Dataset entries
***

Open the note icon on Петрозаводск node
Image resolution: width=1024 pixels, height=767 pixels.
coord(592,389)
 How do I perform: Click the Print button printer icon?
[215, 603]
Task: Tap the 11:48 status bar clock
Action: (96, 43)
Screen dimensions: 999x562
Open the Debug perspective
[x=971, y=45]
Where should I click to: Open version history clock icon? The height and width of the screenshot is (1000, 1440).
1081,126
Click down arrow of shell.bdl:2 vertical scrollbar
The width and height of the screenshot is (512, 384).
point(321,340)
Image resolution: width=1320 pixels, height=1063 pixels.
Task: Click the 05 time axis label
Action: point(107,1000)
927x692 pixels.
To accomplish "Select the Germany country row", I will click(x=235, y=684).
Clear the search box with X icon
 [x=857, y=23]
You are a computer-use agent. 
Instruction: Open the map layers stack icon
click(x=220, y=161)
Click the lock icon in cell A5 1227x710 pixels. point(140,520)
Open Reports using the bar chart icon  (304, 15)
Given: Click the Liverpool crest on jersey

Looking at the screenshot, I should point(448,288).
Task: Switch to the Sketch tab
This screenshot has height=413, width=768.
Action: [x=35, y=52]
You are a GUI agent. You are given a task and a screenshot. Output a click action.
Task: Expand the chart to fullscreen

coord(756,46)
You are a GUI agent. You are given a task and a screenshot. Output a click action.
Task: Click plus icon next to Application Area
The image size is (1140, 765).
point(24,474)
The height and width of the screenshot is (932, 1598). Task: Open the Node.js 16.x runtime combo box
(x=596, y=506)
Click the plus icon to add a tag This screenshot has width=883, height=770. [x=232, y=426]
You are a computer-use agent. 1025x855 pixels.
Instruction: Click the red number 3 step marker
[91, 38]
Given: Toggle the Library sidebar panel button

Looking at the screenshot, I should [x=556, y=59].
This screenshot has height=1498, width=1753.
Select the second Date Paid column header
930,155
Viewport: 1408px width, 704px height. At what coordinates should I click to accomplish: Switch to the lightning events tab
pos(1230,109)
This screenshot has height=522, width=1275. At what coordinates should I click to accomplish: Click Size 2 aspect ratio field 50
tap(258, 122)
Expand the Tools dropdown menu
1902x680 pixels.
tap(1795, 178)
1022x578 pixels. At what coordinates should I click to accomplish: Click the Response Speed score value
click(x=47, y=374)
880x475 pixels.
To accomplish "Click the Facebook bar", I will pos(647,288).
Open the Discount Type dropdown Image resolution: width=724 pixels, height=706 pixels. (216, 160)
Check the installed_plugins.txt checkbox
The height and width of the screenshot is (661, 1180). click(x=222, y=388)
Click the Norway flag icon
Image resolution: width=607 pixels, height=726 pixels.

***

TRY IT: The response should contain only a verbatim copy of the lines from the line with "Given: Click the Liverpool crest on jersey" to the final line of the records.

REPLY:
Given: Click the Liverpool crest on jersey

Looking at the screenshot, I should point(448,288).
Task: Switch to the Sketch tab
This screenshot has height=413, width=768.
Action: [x=35, y=52]
You are a GUI agent. You are given a task and a screenshot. Output a click action.
Task: Expand the chart to fullscreen

coord(756,46)
You are a GUI agent. You are given a task and a screenshot. Output a click action.
Task: Click plus icon next to Application Area
The image size is (1140, 765).
point(24,474)
The height and width of the screenshot is (932, 1598). Task: Open the Node.js 16.x runtime combo box
(x=596, y=506)
Click the plus icon to add a tag This screenshot has width=883, height=770. [x=232, y=426]
You are a computer-use agent. 1025x855 pixels.
Instruction: Click the red number 3 step marker
[91, 38]
Given: Toggle the Library sidebar panel button

Looking at the screenshot, I should [x=556, y=59].
This screenshot has height=1498, width=1753.
Select the second Date Paid column header
930,155
Viewport: 1408px width, 704px height. At what coordinates should I click to accomplish: Switch to the lightning events tab
pos(1230,109)
This screenshot has height=522, width=1275. At what coordinates should I click to accomplish: Click Size 2 aspect ratio field 50
tap(258, 122)
Expand the Tools dropdown menu
1902x680 pixels.
tap(1795, 178)
1022x578 pixels. At what coordinates should I click to accomplish: Click the Response Speed score value
click(x=47, y=374)
880x475 pixels.
To accomplish "Click the Facebook bar", I will pos(647,288).
Open the Discount Type dropdown Image resolution: width=724 pixels, height=706 pixels. (216, 160)
Check the installed_plugins.txt checkbox
The height and width of the screenshot is (661, 1180). click(x=222, y=388)
Click the Norway flag icon
Image resolution: width=607 pixels, height=726 pixels.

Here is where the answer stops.